Manatee is a web-based tool used to perform manual functional annotation. It has been specifically designed to optimize the ability of curators to evaluate all available sequence-based and experimental data to assign the best possible annotation to a given gene product. Manatee allows users to view, modify, and store annotation through interactions with an underlying relational database where all of the information is stored. Manatee supports the storage of multiple types of functional annotation including protein names, gene symbols, EC numbers, Gene Ontology terms, and associated supporting evidence. In addition, Manatee provides summary views of statistics and information from the genome as a whole.
PhyloTrac is a software package for exploration and analysis of phylogenetic diversity from PhyloChip data. PhyloTrac is capable of displaying data from multiple PhyloChip experiments in a variety of styles, including heatmap, time series/parallel coordinates, probe intensity display, phylogenetic tree, and textual spreadsheets. All views are fully synchronized and dynamic so that selection and filtering in one view is instantaneously reflected in the other views.
Sybil is a web-based tool for visualizing and mining comparative genomic data. Powered by a Chado relational database, Sybil provides a rich set of interfaces for browsing and analyzing data. Sybil has been implemented for a variety of organisms both prokaryotes and eukaryotes. Most recently a Sybil site has been released to the public for comparison of complete Streptococcus pneumoniae genomes. Strepneumo promises to be an important tool in accelerating vaccine discovery in developing nations.
Sybil allows users to search for genes or gene clusters of interest and visualize their genomic context. The various displays provide multiple types of genomic comparisons for in-depth data mining, data interrogation from multiple angles, and generation of publication-ready figures. Sybil also gives users the ability to identify core and accessory genes from all or a subset of the available genomes. All of the views in Sybil are interactive and allow the user to browse the data seamlessly, for instance moving from a whole genome comparison to a local comparison to an individual gene report to an orthologous cluster report.

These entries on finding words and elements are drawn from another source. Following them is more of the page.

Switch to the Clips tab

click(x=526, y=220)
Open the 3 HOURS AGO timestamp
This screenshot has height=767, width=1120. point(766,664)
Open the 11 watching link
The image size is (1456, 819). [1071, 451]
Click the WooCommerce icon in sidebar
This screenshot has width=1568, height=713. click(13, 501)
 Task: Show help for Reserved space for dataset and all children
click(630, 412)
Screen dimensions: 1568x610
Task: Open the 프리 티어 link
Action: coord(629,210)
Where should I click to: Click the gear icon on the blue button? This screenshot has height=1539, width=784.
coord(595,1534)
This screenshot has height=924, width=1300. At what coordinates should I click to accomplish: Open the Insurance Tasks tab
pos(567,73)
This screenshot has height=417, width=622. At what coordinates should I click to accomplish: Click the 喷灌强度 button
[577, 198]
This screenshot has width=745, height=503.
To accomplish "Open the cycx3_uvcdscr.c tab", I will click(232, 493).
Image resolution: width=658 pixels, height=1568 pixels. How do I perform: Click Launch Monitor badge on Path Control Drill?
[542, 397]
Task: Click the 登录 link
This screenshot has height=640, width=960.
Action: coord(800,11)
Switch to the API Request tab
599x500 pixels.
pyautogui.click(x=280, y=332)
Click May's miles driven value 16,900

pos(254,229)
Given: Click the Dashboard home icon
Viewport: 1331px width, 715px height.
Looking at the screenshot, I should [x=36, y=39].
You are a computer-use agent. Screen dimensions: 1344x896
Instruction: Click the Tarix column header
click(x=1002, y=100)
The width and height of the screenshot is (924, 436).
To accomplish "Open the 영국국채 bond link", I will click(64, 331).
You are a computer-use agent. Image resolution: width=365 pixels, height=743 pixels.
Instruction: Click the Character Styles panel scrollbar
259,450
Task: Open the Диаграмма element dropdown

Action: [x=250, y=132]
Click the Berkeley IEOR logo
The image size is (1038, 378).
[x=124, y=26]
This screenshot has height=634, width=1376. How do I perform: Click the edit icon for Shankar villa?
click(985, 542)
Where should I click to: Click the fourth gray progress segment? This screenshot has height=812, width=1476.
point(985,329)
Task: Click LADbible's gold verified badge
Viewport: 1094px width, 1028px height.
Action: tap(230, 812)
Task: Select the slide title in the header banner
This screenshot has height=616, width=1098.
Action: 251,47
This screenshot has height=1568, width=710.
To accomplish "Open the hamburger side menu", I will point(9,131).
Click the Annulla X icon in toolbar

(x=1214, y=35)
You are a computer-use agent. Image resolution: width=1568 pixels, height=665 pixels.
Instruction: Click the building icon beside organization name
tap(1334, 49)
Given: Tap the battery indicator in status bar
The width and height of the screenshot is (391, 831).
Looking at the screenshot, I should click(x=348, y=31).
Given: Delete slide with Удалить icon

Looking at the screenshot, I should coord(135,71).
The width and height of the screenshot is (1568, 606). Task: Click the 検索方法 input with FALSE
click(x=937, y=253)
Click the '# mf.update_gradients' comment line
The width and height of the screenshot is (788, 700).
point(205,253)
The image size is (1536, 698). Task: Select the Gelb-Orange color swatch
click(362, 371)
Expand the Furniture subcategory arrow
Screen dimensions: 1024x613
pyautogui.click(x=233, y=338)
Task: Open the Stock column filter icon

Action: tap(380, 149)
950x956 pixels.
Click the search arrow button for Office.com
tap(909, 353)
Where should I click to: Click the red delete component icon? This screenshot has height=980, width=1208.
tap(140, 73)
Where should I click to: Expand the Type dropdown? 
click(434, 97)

A Chado relational database forms the backend of Sybil and is populated with genome annotations and comparisons of two or more closely related genomes. The pre-computed comparisons include an all-vs-all BLASTP and a clustering of orthologous and paralogous genes. Paralogous gene clusters are defined based on a Jaccard similarity coefficient using BLASTP matches. Orthologous gene clusters are defined by a single linkage clustering of bi-directional best BLASTP hits between genes or paralogous clusters of genes from all pairs of genomes. Besides genome annotation and gene clusters, Sybil has been used to visualize repeats, small and large-scale polymorphisms and microarray data. Future development will focus on expanding the supported data types as well as improvements to usability and image customization.
Sybil is implemented in Perl and built in a tiered architecture that includes an API for retrieving data from Chado. The software architecture also includes utilities for rendering publication quality images in SVG and PDF formats. Sybil is open source and freely available with documentation and demo databases available for download.
Workflow is a Java based, XML driven Workflow Engine suite, which can be used to build, execute and monitor complex process pipelines. This tools serves as the execution engine for the Ergatis tool. Workflow is under active development at IGS & J Craig Venter Institute (JCVI).